You know how your parents never yelled at you in front of guests? Or, if your my mother, not yell at you as bad. Like they are on better behavior? It was awkward. I felt as though my dentist should’ve been on better behavior with me sitting there with toobz in my mouf. But I guess not. Sure, the assistants probably should’ve had everything ready and all that, but like, be nice in front of guests. I dunno, I know I am not “BFFs 4 eva” with this dentist so I’m hypercritical. But come on, dude. PLAY NICE.

Anyway, this makes me realize how much I love my regular dentist, who is awesome and professional and his office is from the future and also he is from Pasadena and his dental assistants make fun of him for saying “awesome” and “fabulous” too much. If you guys want a fierce dentist (who sadly does not do root canals), go to mine. I would marry him if he wasn’t gay. I would love to have his gay dentist babies with perfect teeth.

So, it’s over now. I am going to eat potato chips because they are crunchy. I’m very excited about crunchy foods right now. Crunchayyyyy.

Oh my god, I’m going to eat a gigantic pile of carrots too.

BLOCKED!

Monday, March 30th, 2009

I realize I haven’t been blogging much these days.
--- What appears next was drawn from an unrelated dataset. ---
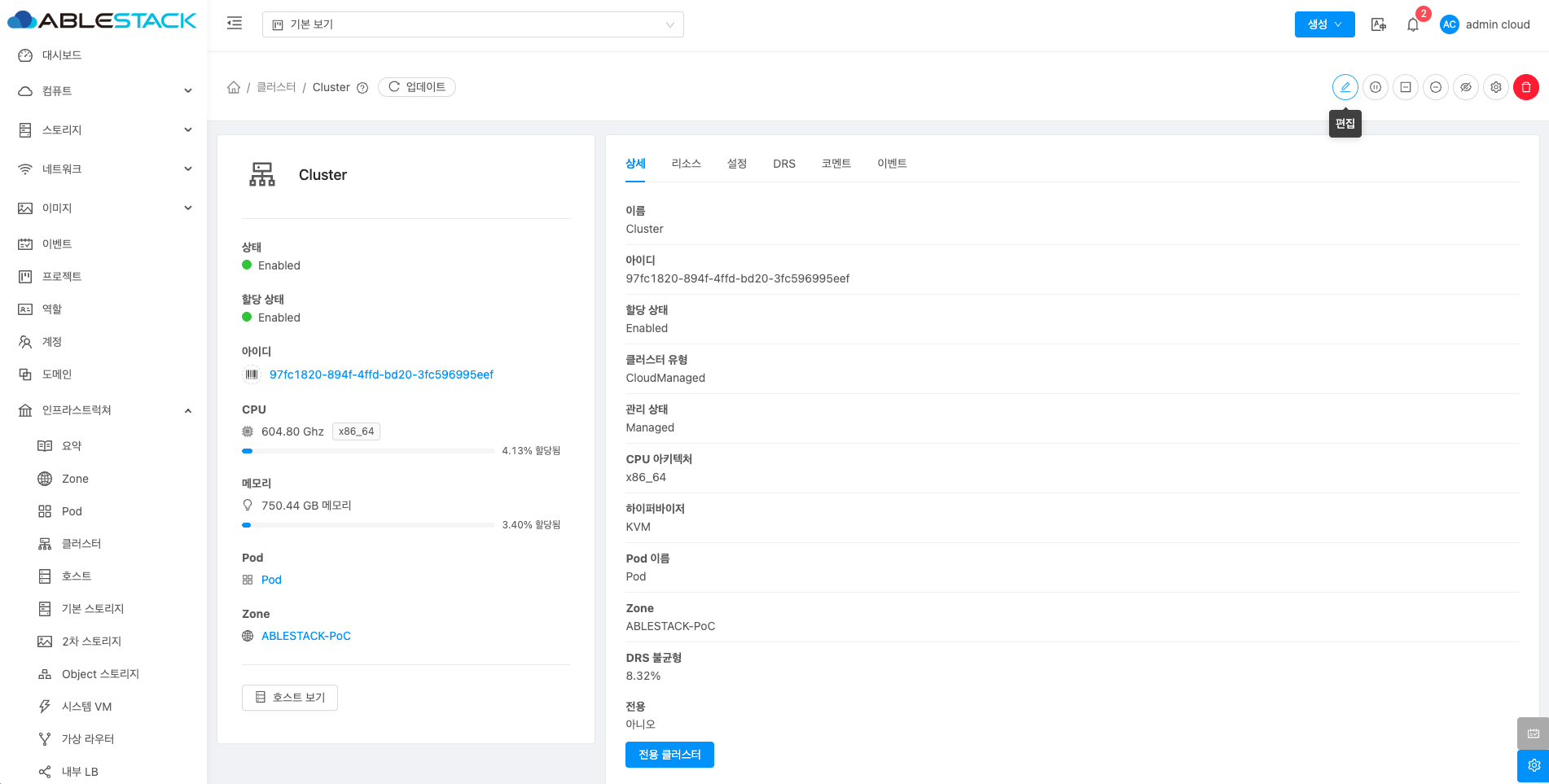
Task: Click the CPU allocation progress bar
Action: 368,451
Mostly because I have writer’s block. It’s pretty bad. Really bad. I’m having problems. And it’s not like one of those problems you can throw money at or one of those problems where you can just amputate something or one of those problems you can just throw something out and start over like a souffle or a custard. What do you do when your brain refuses to help you out? I say, hey brain, let’s write about this, and the brain says, I have an idea, why don’t I suckerpunch you in the face or stick a shiv in your gut. Pow! And then I say, but brain, seriously, it’s time to get serious. We need to write something that doesn’t suck and the brain is like, oh my god, you totally need to handwash that scarf right now.

So I handwash that scarf and now it’s ruined. The yarn is like falling apart, I guess the detergent was too heavy duty (Sorry Erin, it was the one you made me).

So then I’m like, OK brain, let’s do this. I’m totally serious this time. We’re gonna squeeze something out. We will write anything. We’ll write an essay, or a letter, or EVEN A PIECE OF FICTION GOOD GOD HOW HORRIFYING and then my brain is like, you know, this isn’t working out. I want to break up with you. I want to see other people. And I’m like, dude you can’t leave me just because things are tough, we’ve been together for a long time, for as long as I can remember, you can’t do this to me and my brain is like oh yeah? Watch me. Then I hear the door slam and if I (only) had a brain, I’d think oh my god, I think my brain just left me and is never coming back. I mean if I were my brain, I’d leave too.

So now my brain is totally at the club,doing the cabbage patch on the dance floor, doing coke with, like, everyone from Gossip Girl and probably getting it on with James Franco or Peter Petrelli from Heroes and I’m sitting here, with a wet scarf on my table. The good news is that I washed the walls in the bathroom so now they’re not as moldy.

So hello, friends. If you see my brain, tell her I miss her and want to get back together again. We’re meant to be together, like Hall and Oates.